■ **TASK PROMPT**: Rewrite the rows below, swapping each "GUI agent" for "interface agent" and leaving everything else unchanged.

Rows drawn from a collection
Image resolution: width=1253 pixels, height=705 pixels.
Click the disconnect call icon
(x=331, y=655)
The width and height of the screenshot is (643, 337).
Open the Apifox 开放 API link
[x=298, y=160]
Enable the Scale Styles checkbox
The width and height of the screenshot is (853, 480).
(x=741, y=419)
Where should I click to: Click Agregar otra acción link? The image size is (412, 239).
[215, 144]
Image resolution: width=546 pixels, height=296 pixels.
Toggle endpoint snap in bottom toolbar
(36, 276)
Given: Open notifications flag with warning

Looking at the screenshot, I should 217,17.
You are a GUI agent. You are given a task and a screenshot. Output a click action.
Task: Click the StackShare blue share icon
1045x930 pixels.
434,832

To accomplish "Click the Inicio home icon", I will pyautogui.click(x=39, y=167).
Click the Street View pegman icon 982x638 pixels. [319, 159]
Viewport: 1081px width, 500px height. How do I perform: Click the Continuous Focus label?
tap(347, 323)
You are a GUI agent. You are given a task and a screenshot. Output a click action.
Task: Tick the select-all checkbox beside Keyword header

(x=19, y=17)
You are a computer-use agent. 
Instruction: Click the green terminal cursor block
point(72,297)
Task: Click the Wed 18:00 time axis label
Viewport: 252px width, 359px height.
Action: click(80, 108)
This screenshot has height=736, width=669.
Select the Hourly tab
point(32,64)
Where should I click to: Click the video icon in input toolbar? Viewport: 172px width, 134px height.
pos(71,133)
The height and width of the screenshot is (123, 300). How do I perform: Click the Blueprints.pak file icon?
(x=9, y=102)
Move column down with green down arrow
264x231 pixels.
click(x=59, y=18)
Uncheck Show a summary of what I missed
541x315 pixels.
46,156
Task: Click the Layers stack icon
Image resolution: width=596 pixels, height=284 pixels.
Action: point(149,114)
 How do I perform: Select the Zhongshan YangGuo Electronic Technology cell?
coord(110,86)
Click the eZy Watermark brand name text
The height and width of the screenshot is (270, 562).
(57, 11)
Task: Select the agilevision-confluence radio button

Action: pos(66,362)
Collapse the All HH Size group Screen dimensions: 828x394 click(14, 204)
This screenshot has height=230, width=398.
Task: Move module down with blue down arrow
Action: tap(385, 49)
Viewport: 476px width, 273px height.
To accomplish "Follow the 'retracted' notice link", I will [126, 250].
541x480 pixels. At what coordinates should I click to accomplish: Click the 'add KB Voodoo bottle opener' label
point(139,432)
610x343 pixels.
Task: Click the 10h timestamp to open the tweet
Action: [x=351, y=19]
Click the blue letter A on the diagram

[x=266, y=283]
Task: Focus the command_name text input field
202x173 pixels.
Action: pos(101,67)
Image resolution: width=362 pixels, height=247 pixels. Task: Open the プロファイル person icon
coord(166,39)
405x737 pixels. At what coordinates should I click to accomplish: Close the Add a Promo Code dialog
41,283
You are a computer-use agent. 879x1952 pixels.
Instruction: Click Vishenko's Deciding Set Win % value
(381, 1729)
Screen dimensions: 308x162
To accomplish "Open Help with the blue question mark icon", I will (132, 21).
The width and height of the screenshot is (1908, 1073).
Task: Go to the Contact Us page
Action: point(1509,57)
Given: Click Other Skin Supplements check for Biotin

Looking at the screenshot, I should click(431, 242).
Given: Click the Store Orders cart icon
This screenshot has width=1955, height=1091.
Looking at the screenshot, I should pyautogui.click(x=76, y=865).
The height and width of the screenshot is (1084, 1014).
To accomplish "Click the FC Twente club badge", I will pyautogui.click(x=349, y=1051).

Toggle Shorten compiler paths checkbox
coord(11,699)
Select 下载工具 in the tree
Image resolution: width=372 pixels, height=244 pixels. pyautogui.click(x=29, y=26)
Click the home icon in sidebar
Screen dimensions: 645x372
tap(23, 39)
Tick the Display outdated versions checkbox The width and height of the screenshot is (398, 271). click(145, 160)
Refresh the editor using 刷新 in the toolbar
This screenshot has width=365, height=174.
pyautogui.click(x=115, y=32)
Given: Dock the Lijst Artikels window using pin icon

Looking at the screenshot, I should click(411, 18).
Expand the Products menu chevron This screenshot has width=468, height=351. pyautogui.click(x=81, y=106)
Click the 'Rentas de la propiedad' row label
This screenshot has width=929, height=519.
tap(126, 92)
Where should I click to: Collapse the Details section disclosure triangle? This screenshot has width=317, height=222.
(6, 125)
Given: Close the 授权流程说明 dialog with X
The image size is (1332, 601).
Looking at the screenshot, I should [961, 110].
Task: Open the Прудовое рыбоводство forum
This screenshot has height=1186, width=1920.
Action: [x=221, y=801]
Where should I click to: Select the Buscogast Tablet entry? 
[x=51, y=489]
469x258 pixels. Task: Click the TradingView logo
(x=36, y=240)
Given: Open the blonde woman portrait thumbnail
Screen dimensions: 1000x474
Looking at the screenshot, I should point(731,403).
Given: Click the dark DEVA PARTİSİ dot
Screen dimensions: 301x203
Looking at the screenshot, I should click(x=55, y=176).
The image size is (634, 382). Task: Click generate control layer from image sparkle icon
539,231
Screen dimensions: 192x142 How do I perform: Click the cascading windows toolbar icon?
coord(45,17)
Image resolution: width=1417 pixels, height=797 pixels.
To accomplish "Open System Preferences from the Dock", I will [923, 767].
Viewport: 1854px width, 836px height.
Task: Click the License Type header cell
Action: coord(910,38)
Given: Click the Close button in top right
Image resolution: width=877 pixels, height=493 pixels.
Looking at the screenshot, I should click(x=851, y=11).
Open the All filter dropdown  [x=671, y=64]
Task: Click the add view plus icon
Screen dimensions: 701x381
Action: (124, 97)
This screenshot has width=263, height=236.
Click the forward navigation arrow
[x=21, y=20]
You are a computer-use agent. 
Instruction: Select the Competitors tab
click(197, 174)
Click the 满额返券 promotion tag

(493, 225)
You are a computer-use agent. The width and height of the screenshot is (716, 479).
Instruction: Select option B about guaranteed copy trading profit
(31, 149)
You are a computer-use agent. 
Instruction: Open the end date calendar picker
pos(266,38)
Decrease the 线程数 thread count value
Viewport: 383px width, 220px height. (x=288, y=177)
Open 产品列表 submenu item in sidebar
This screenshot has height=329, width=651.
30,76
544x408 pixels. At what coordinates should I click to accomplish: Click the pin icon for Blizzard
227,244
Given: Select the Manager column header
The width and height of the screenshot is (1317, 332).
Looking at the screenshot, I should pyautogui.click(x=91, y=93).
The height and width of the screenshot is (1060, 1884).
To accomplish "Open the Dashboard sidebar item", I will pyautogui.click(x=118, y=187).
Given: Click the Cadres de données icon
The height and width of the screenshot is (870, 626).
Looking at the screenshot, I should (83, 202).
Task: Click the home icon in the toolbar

■ **ANSWER**:
Image resolution: width=1253 pixels, height=705 pixels.
Click the disconnect call icon
(x=331, y=655)
The width and height of the screenshot is (643, 337).
Open the Apifox 开放 API link
[x=298, y=160]
Enable the Scale Styles checkbox
The width and height of the screenshot is (853, 480).
(x=741, y=419)
Where should I click to: Click Agregar otra acción link? The image size is (412, 239).
[215, 144]
Image resolution: width=546 pixels, height=296 pixels.
Toggle endpoint snap in bottom toolbar
(36, 276)
Given: Open notifications flag with warning

Looking at the screenshot, I should 217,17.
You are a interface agent. You are given a task and a screenshot. Output a click action.
Task: Click the StackShare blue share icon
1045x930 pixels.
434,832

To accomplish "Click the Inicio home icon", I will pyautogui.click(x=39, y=167).
Click the Street View pegman icon 982x638 pixels. [319, 159]
Viewport: 1081px width, 500px height. How do I perform: Click the Continuous Focus label?
tap(347, 323)
You are a interface agent. You are given a task and a screenshot. Output a click action.
Task: Tick the select-all checkbox beside Keyword header

(x=19, y=17)
You are a computer-use agent. 
Instruction: Click the green terminal cursor block
point(72,297)
Task: Click the Wed 18:00 time axis label
Viewport: 252px width, 359px height.
Action: click(80, 108)
This screenshot has height=736, width=669.
Select the Hourly tab
point(32,64)
Where should I click to: Click the video icon in input toolbar? Viewport: 172px width, 134px height.
pos(71,133)
The height and width of the screenshot is (123, 300). How do I perform: Click the Blueprints.pak file icon?
(x=9, y=102)
Move column down with green down arrow
264x231 pixels.
click(x=59, y=18)
Uncheck Show a summary of what I missed
541x315 pixels.
46,156
Task: Click the Layers stack icon
Image resolution: width=596 pixels, height=284 pixels.
Action: point(149,114)
 How do I perform: Select the Zhongshan YangGuo Electronic Technology cell?
coord(110,86)
Click the eZy Watermark brand name text
The height and width of the screenshot is (270, 562).
(57, 11)
Task: Select the agilevision-confluence radio button

Action: pos(66,362)
Collapse the All HH Size group Screen dimensions: 828x394 click(14, 204)
This screenshot has height=230, width=398.
Task: Move module down with blue down arrow
Action: tap(385, 49)
Viewport: 476px width, 273px height.
To accomplish "Follow the 'retracted' notice link", I will [126, 250].
541x480 pixels. At what coordinates should I click to accomplish: Click the 'add KB Voodoo bottle opener' label
point(139,432)
610x343 pixels.
Task: Click the 10h timestamp to open the tweet
Action: [x=351, y=19]
Click the blue letter A on the diagram

[x=266, y=283]
Task: Focus the command_name text input field
202x173 pixels.
Action: pos(101,67)
Image resolution: width=362 pixels, height=247 pixels. Task: Open the プロファイル person icon
coord(166,39)
405x737 pixels. At what coordinates should I click to accomplish: Close the Add a Promo Code dialog
41,283
You are a computer-use agent. 879x1952 pixels.
Instruction: Click Vishenko's Deciding Set Win % value
(381, 1729)
Screen dimensions: 308x162
To accomplish "Open Help with the blue question mark icon", I will (132, 21).
The width and height of the screenshot is (1908, 1073).
Task: Go to the Contact Us page
Action: point(1509,57)
Given: Click Other Skin Supplements check for Biotin

Looking at the screenshot, I should click(431, 242).
Given: Click the Store Orders cart icon
This screenshot has width=1955, height=1091.
Looking at the screenshot, I should pyautogui.click(x=76, y=865).
The height and width of the screenshot is (1084, 1014).
To accomplish "Click the FC Twente club badge", I will pyautogui.click(x=349, y=1051).

Toggle Shorten compiler paths checkbox
coord(11,699)
Select 下载工具 in the tree
Image resolution: width=372 pixels, height=244 pixels. pyautogui.click(x=29, y=26)
Click the home icon in sidebar
Screen dimensions: 645x372
tap(23, 39)
Tick the Display outdated versions checkbox The width and height of the screenshot is (398, 271). click(145, 160)
Refresh the editor using 刷新 in the toolbar
This screenshot has width=365, height=174.
pyautogui.click(x=115, y=32)
Given: Dock the Lijst Artikels window using pin icon

Looking at the screenshot, I should click(411, 18).
Expand the Products menu chevron This screenshot has width=468, height=351. pyautogui.click(x=81, y=106)
Click the 'Rentas de la propiedad' row label
This screenshot has width=929, height=519.
tap(126, 92)
Where should I click to: Collapse the Details section disclosure triangle? This screenshot has width=317, height=222.
(6, 125)
Given: Close the 授权流程说明 dialog with X
The image size is (1332, 601).
Looking at the screenshot, I should [961, 110].
Task: Open the Прудовое рыбоводство forum
This screenshot has height=1186, width=1920.
Action: [x=221, y=801]
Where should I click to: Select the Buscogast Tablet entry? 
[x=51, y=489]
469x258 pixels. Task: Click the TradingView logo
(x=36, y=240)
Given: Open the blonde woman portrait thumbnail
Screen dimensions: 1000x474
Looking at the screenshot, I should point(731,403).
Given: Click the dark DEVA PARTİSİ dot
Screen dimensions: 301x203
Looking at the screenshot, I should click(x=55, y=176).
The image size is (634, 382). Task: Click generate control layer from image sparkle icon
539,231
Screen dimensions: 192x142 How do I perform: Click the cascading windows toolbar icon?
coord(45,17)
Image resolution: width=1417 pixels, height=797 pixels.
To accomplish "Open System Preferences from the Dock", I will [923, 767].
Viewport: 1854px width, 836px height.
Task: Click the License Type header cell
Action: coord(910,38)
Given: Click the Close button in top right
Image resolution: width=877 pixels, height=493 pixels.
Looking at the screenshot, I should click(x=851, y=11).
Open the All filter dropdown  [x=671, y=64]
Task: Click the add view plus icon
Screen dimensions: 701x381
Action: (124, 97)
This screenshot has width=263, height=236.
Click the forward navigation arrow
[x=21, y=20]
You are a computer-use agent. 
Instruction: Select the Competitors tab
click(197, 174)
Click the 满额返券 promotion tag

(493, 225)
You are a computer-use agent. The width and height of the screenshot is (716, 479).
Instruction: Select option B about guaranteed copy trading profit
(31, 149)
You are a computer-use agent. 
Instruction: Open the end date calendar picker
pos(266,38)
Decrease the 线程数 thread count value
Viewport: 383px width, 220px height. (x=288, y=177)
Open 产品列表 submenu item in sidebar
This screenshot has height=329, width=651.
30,76
544x408 pixels. At what coordinates should I click to accomplish: Click the pin icon for Blizzard
227,244
Given: Select the Manager column header
The width and height of the screenshot is (1317, 332).
Looking at the screenshot, I should pyautogui.click(x=91, y=93).
The height and width of the screenshot is (1060, 1884).
To accomplish "Open the Dashboard sidebar item", I will pyautogui.click(x=118, y=187).
Given: Click the Cadres de données icon
The height and width of the screenshot is (870, 626).
Looking at the screenshot, I should (83, 202).
Task: Click the home icon in the toolbar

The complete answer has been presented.